3. Cleanup planning as DB rows

   • Implement Add DB-backed cleanup runs and cleanup items #244/Store cleanup plans and evidence in Data Machine storage, not filesystem JSON files #240 by creating cleanup_runs and cleanup_items during plan/dry-run.
   • CLI returns a stable run_id instead of requiring redirected JSON.
   • Candidate/skipped/reason rows are queryable before apply.

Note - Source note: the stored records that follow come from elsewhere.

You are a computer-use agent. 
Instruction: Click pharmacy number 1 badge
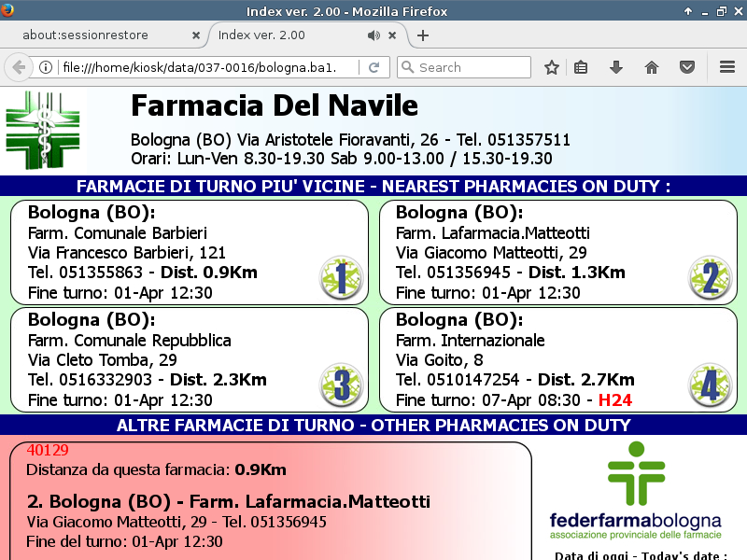tap(341, 277)
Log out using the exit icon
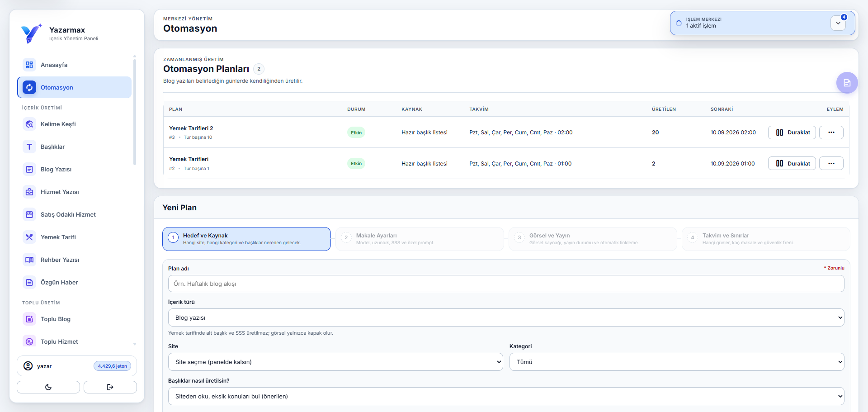Viewport: 868px width, 412px height. 110,387
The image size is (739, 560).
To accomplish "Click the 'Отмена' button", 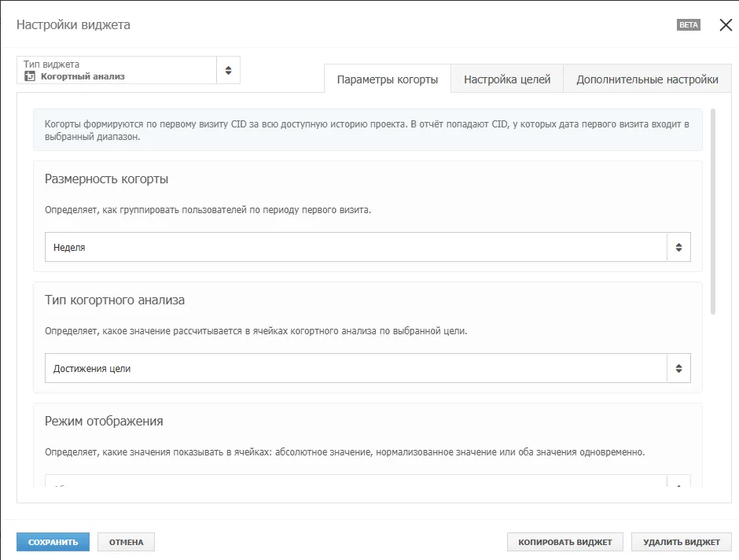I will pyautogui.click(x=127, y=542).
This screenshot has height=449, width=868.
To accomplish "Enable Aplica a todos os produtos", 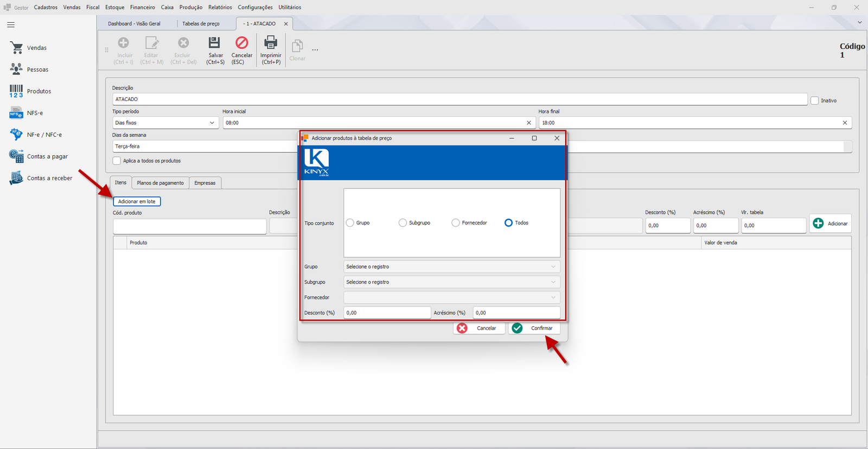I will coord(117,161).
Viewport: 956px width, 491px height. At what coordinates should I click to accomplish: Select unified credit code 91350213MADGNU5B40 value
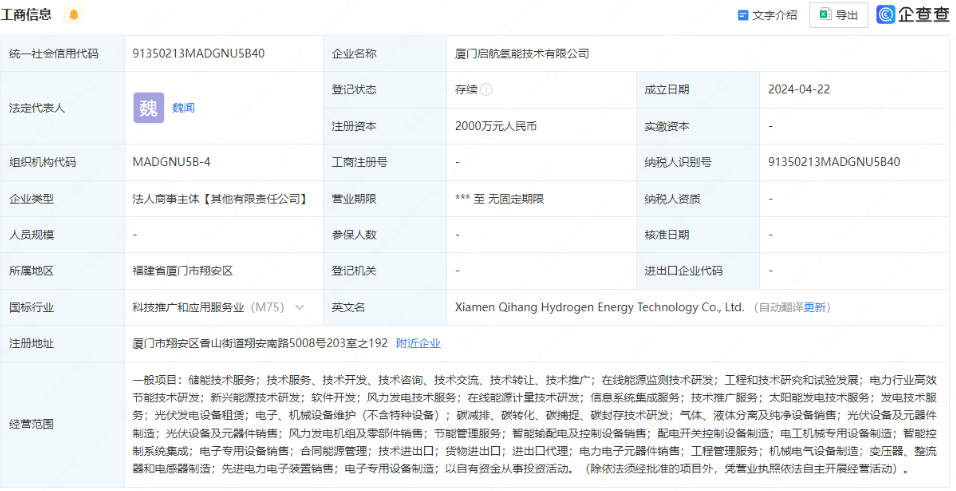pyautogui.click(x=198, y=53)
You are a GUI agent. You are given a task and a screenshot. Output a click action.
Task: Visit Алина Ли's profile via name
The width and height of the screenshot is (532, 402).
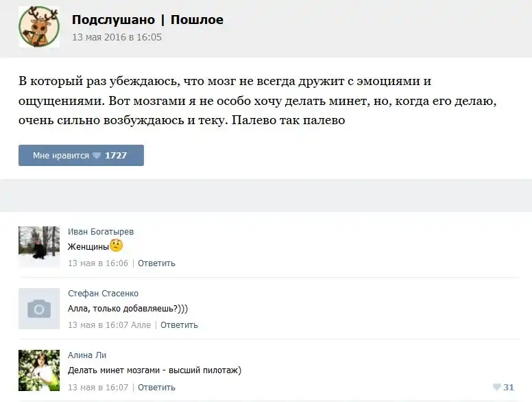coord(87,355)
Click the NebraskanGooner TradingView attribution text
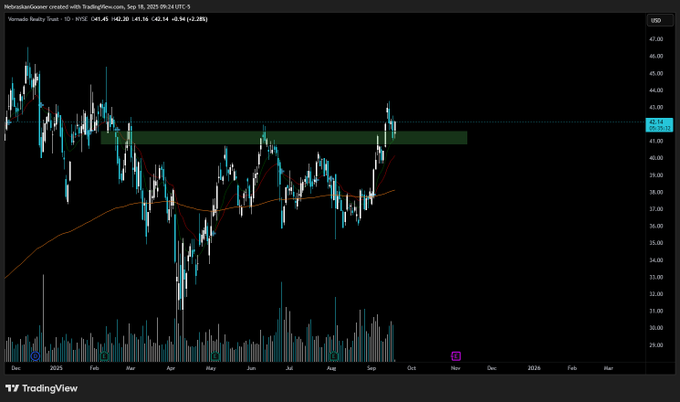Image resolution: width=680 pixels, height=402 pixels. pyautogui.click(x=97, y=7)
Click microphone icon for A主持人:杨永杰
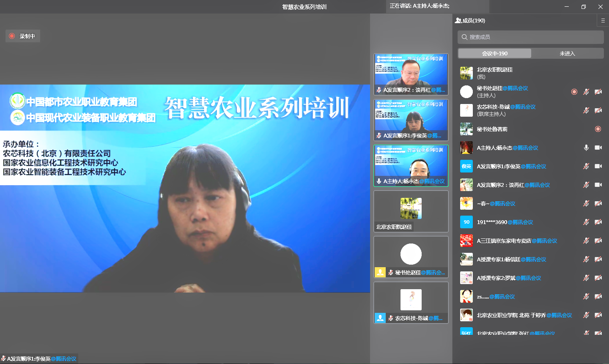The height and width of the screenshot is (364, 609). pyautogui.click(x=586, y=148)
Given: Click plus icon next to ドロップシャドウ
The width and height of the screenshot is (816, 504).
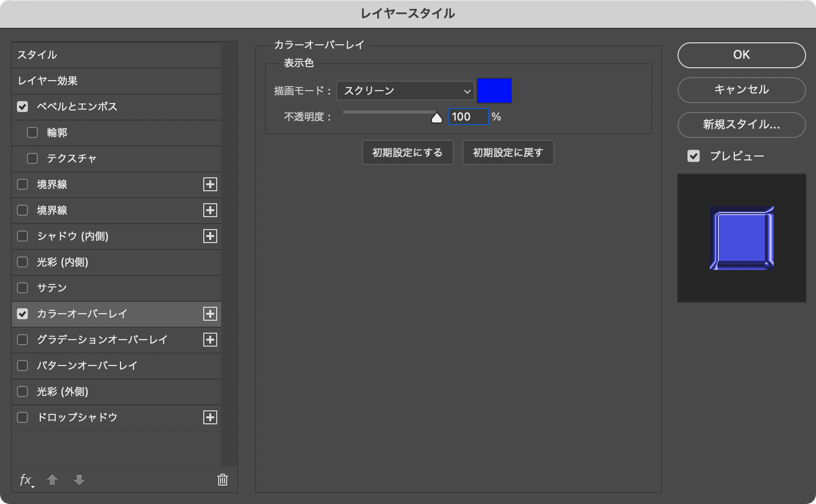Looking at the screenshot, I should pyautogui.click(x=210, y=417).
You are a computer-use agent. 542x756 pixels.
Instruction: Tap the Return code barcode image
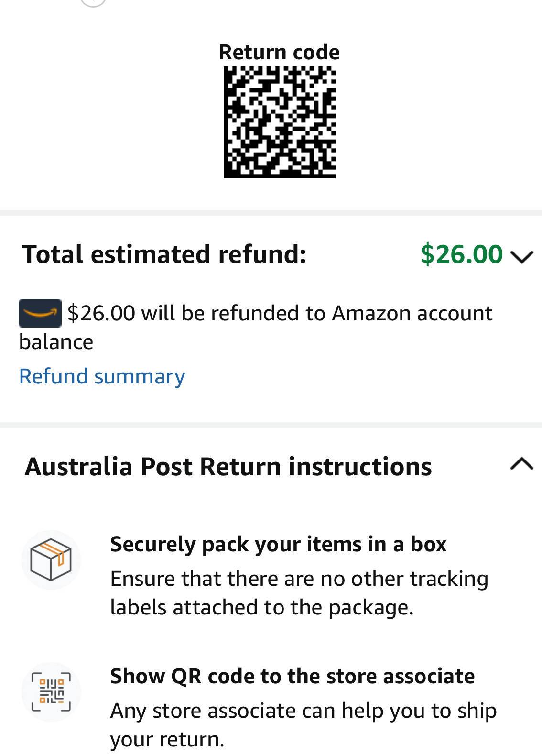click(280, 122)
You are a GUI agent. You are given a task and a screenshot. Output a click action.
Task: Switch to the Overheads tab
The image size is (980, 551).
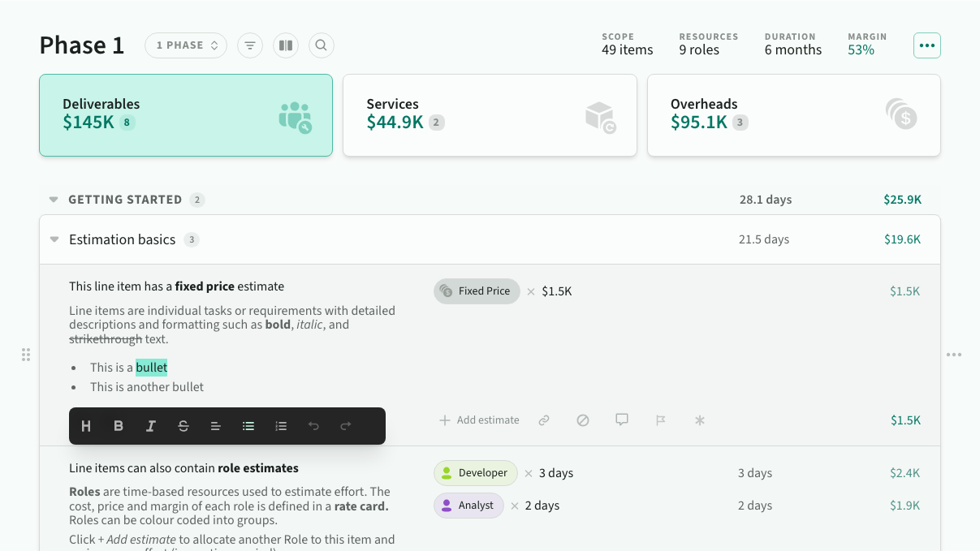point(793,115)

4. Apply/resume/cancel via row claims

   • Apply claims pending cleanup_items, revalidates safety gates immediately before destructive operations, then updates row state.
   • Chunk jobs carry only small execution params; canonical state remains in DMC tables.
   • Resume retries pending/failed rows by run_id.
   • Cancel marks pending rows cancelled and fails/suppresses queued descendants where possible.

5. Evidence and retention

   • Status/evidence aggregate cleanup item state plus Data Machine job ids/results.
   • Add retention policy for completed runs/items and expired locks.
   • workspace hygiene reports cleanup storage and lock staleness so DMC never creates hidden bloat while cleaning bloat.

CLI contract target

studio wp datamachine-code workspace inventory refresh --format=json
studio wp datamachine-code workspace cleanup plan --mode=retention --older-than=7d --format=json
studio wp datamachine-code workspace cleanup apply <run-id> --format=json
studio wp datamachine-code workspace cleanup status <run-id> --format=json
studio wp datamachine-code workspace cleanup evidence <run-id> --format=json
studio wp datamachine-code workspace cleanup resume <run-id> --format=json
studio wp datamachine-code workspace cleanup cancel <run-id> --format=json

File/stdin plan input can remain as an emergency import path, but docs/help should not present it as daily-driving workflow.